Back in my day when we want to buy software we had to go to a ‘brick-and-mortar’ store to purchase a physical copy of the software on floppy disks; then lug it back home and spend the rest of the day installing said software. Around 30-years ago Microsoft released C/C++ Compiler version 7.0 which holds the record for Microsoft’s ‘biggest’ (in terms of both size and weight) software release.

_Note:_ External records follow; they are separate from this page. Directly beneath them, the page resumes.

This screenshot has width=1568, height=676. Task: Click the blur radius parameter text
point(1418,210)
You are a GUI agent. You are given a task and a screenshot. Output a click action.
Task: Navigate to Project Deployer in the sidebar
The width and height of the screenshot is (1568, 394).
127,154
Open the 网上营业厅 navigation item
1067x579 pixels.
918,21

The retail presentation box (yes the software and paper manuals were inside a box on the retailer’s shelf) which came in around 40 to 44 pounds and almost 2-feet tall contained:
- 25 3.5 inch Floppy Disks*
- 21 published paper booklets
Given this was 1992 and DS/HD (Double Sided/High Density) floppies were standard with a capacity of 1.44 MB each this means the program was around a whooping 36 MB (also assuming there was no file compression). That was a lot of disk space in that time when the average hard drive was maybe 100 MB and Windows 3.1 took up about 8 MB of space. Installation had to been a nightmare (though not as bad as could’ve been had it been released on 5.25 inch double-sided floppies) with having to constantly eject the current disk and insert the next disk (plus floppy drives were very slow compared to HDD or SSD). A few years later when CD-ROM’s became more widely used in software distribution all those floppies could have been replaced by a single CD-ROM disc. Installation would have been much quicker too having only one disc to install from. Today, a download of software of this size would be nearly instantaneous!
* Original article stated 25 5.25 inch floppies but the photo from the article clearly shows 3.5 inch floppies.